▸ **Exercise**
Among the records below, find the line that has "You are a computer-use"; from there, give the lines again exactly, and stop after the line that has "Instruction: Pin the consumer_g query tab".

▸ **Information provided**
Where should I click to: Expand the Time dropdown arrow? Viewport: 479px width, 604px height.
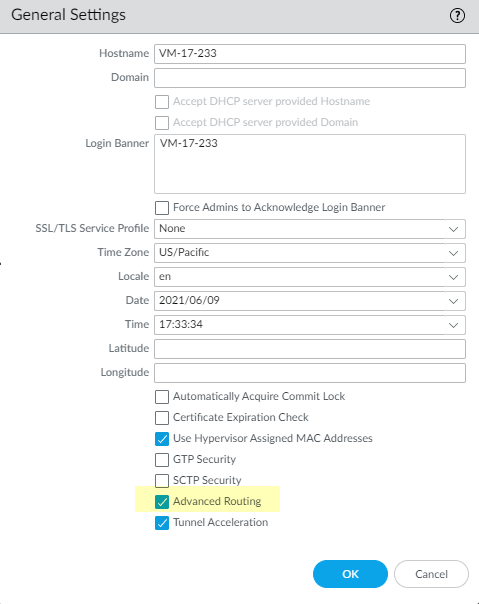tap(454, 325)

---

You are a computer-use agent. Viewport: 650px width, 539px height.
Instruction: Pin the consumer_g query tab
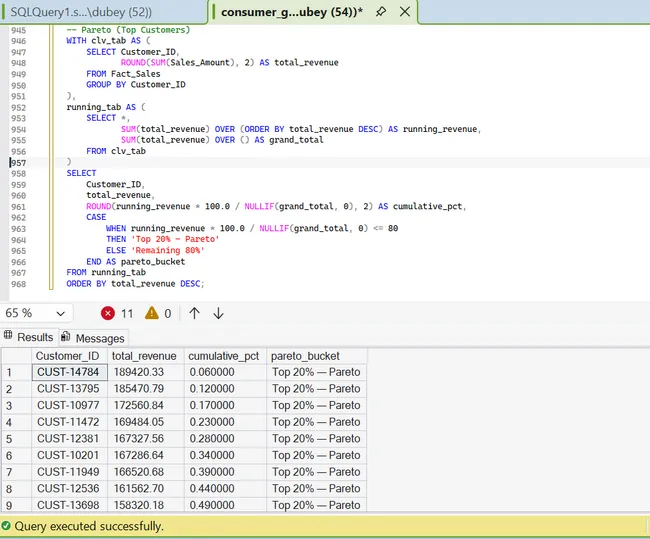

* * *

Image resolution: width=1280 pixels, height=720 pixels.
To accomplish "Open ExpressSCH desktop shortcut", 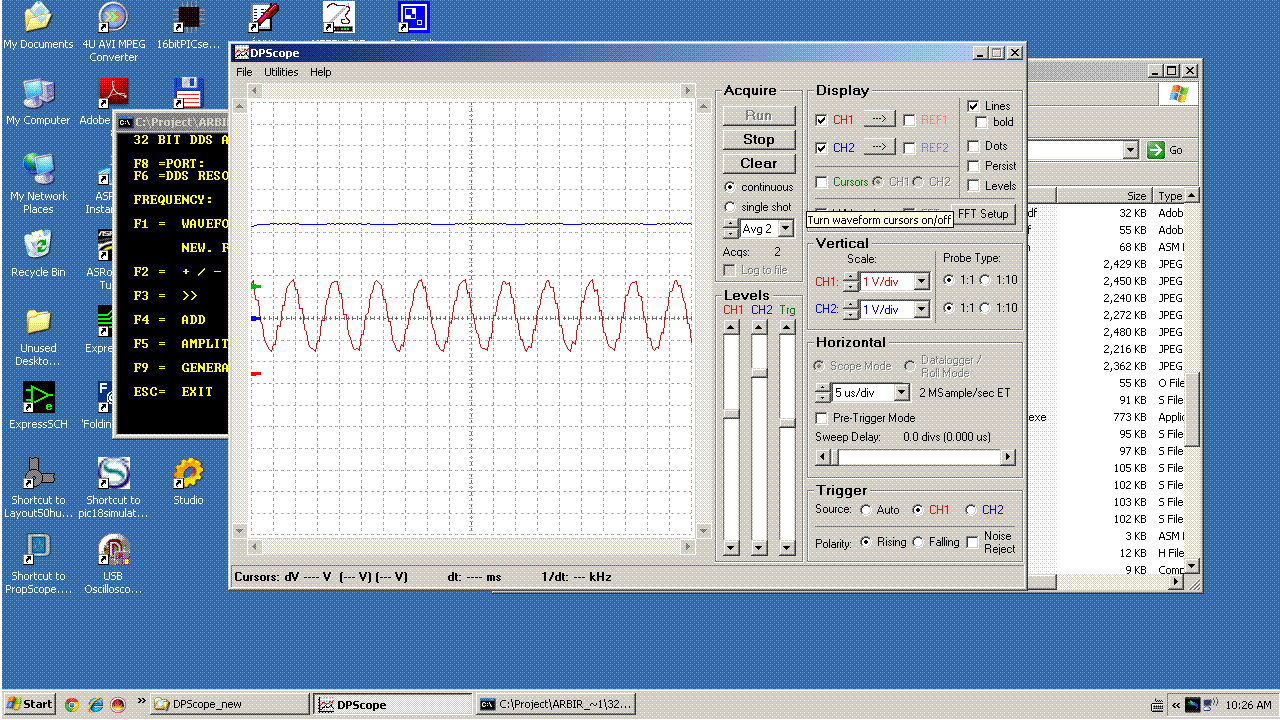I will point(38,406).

▸ **Exercise solution**
You are a computer-use agent. Viewport: 650px width, 539px height.
Instruction: Pin the consumer_g query tab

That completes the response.